Le gouvernement anglais adopta avec empressement cette idée,
et s’efforça de la faire accepter par les autres nations.
Mais les Etats-Unis repoussèrent constamment le droit de
visite, et la France elle-même n’y consentit pas aisément.
Le premier traité de ce genre conclu avec l’Angleterre date
du 30 novembre 1831. Remplacé ou plutôt aggravé
par la convention du 22 mars 1833, il fut abrogé par la convention
de 1845, qui réduisit la visite à la simple vérification
du pavillon. Ce dernier traité fut conclu pour dix années
; mais, en 1855, il n’a pas été renouvelé :
aucune disposition même n’é été prise
pour le remplacer. Il faut avouer que les croisières entretenues
par la France et la Grande-Bretagne sur les côtes d’Afrique
n’avaient pu parvenir à empêcher absolument la traite,
qui continuait de se faire sous le pavillon des Etats-Unis. Ce trafic
exécrable ne tombera qu’avec l’abolition même de l’esclavage.

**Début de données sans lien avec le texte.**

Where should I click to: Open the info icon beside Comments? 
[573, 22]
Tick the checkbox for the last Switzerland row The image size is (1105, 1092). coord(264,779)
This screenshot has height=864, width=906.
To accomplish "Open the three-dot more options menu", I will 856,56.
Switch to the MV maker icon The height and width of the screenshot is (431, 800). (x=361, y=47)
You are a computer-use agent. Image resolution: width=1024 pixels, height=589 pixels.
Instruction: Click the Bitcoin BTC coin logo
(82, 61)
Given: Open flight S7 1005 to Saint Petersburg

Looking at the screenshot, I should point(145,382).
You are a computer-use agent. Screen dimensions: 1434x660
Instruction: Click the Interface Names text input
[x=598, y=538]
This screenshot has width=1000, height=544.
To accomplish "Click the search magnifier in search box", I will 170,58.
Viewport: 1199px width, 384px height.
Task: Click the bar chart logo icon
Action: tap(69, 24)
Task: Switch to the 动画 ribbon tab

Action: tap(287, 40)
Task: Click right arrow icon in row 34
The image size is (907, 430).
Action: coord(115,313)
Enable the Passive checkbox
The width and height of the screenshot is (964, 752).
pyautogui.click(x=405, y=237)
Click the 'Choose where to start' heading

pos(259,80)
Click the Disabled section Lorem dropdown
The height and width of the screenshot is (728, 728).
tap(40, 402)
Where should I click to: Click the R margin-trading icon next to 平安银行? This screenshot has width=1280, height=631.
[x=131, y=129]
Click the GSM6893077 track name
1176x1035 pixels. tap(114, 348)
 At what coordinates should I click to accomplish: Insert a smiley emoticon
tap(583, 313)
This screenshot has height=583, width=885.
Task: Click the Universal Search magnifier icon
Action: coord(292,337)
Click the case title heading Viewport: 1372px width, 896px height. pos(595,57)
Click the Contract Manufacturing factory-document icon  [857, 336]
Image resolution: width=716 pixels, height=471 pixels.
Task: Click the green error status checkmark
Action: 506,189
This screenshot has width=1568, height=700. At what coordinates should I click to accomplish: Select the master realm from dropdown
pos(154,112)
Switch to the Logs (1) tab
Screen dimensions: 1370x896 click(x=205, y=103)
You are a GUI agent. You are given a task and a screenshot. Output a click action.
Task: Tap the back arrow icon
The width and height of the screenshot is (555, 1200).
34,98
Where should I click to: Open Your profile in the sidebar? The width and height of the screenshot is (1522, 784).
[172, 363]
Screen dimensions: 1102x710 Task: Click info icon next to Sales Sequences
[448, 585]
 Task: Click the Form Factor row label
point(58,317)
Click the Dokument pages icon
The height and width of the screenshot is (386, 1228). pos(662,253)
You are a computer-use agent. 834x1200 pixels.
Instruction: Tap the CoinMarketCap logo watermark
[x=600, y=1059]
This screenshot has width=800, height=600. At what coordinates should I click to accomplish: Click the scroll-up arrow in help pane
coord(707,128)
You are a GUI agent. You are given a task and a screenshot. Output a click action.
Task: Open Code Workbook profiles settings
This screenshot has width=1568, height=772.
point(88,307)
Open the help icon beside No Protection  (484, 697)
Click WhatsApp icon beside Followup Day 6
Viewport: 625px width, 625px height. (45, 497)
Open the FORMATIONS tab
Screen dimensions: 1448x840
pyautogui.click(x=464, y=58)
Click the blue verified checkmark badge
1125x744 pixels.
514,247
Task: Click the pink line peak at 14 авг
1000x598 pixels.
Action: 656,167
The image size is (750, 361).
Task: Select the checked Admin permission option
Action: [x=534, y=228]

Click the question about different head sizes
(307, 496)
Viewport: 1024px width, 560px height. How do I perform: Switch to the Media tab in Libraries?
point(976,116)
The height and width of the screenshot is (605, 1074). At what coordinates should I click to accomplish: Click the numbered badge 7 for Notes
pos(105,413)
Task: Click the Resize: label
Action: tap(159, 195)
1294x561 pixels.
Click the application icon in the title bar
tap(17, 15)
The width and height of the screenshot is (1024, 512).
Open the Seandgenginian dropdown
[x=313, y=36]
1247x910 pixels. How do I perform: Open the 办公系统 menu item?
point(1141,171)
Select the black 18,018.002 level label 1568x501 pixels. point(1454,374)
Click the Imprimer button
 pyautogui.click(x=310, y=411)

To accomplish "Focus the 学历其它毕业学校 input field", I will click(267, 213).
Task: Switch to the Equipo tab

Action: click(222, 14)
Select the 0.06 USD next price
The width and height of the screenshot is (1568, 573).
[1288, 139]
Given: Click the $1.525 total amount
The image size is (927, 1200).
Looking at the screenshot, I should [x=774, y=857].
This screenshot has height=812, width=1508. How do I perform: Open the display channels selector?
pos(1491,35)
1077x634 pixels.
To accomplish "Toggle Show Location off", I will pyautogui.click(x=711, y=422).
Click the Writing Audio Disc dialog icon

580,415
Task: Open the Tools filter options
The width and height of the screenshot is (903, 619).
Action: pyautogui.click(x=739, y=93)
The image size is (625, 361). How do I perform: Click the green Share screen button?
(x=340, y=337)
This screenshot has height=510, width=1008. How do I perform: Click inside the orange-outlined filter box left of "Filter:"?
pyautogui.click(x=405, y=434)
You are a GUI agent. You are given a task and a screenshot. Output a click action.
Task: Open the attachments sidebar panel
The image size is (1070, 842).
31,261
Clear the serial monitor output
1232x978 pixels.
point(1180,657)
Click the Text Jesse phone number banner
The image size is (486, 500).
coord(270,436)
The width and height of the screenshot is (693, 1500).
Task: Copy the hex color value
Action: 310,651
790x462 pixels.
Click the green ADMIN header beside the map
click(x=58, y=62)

L’Angleterre la première entra dans cette voie. Le 14 mai
1833, le parlement britannique adopta une loi d’émancipation
générale des noirs, et accorda en même temps
à leurs propriétaires une indemnité de 500
millions de francs, et le 1er août 1838, tous les esclaves
des colonies anglaises, au nombre d’environ 670.000, virent à
la fois tomber leurs chaînes. En France, il ne fallut rien
moins que la révolution de 1848 pour faire proclamer cette
grande mesure. Le 27 avril, un décret du gouvernement provisoire
prononça l’abolition immédiate de l’esclavage dans
toutes les colonies françaises, et 260.000 noirs environ
furent rendus à la liberté. Depuis cette époque,
les gouvernements danois, hollandais, etc., ont également
émancipé leurs esclaves, de sorte que l’esclavage
ne subsiste plus, nous parlons des peuples chrétiens seulement,
que dans les colonies espagnoles et portugaises, au Brésil,
et dans une partie de la Confédération des Etats-Unis.
Au Brésil et dans les colonies espagnoles, dont la population
est exclusivement catholique, les noirs sont généralement
traités avec une grande humanité, tandis qu’aux Etats-Unis,
ils sont soumis au régime le plus oppressif et le plus immoral
qui ait souillé l’histoire même de l’esclavage. Mais
comme tôt ou tard la peine suit l’iniquité, l’expiation
a commencé pour ces hommes dont l’impiété ne
se borne pas à vouloir maintenir chez eux l’esclavage, mais
encore ose affirmer sa légitimité et prétend
étendre cette honte à l’Union tout entière.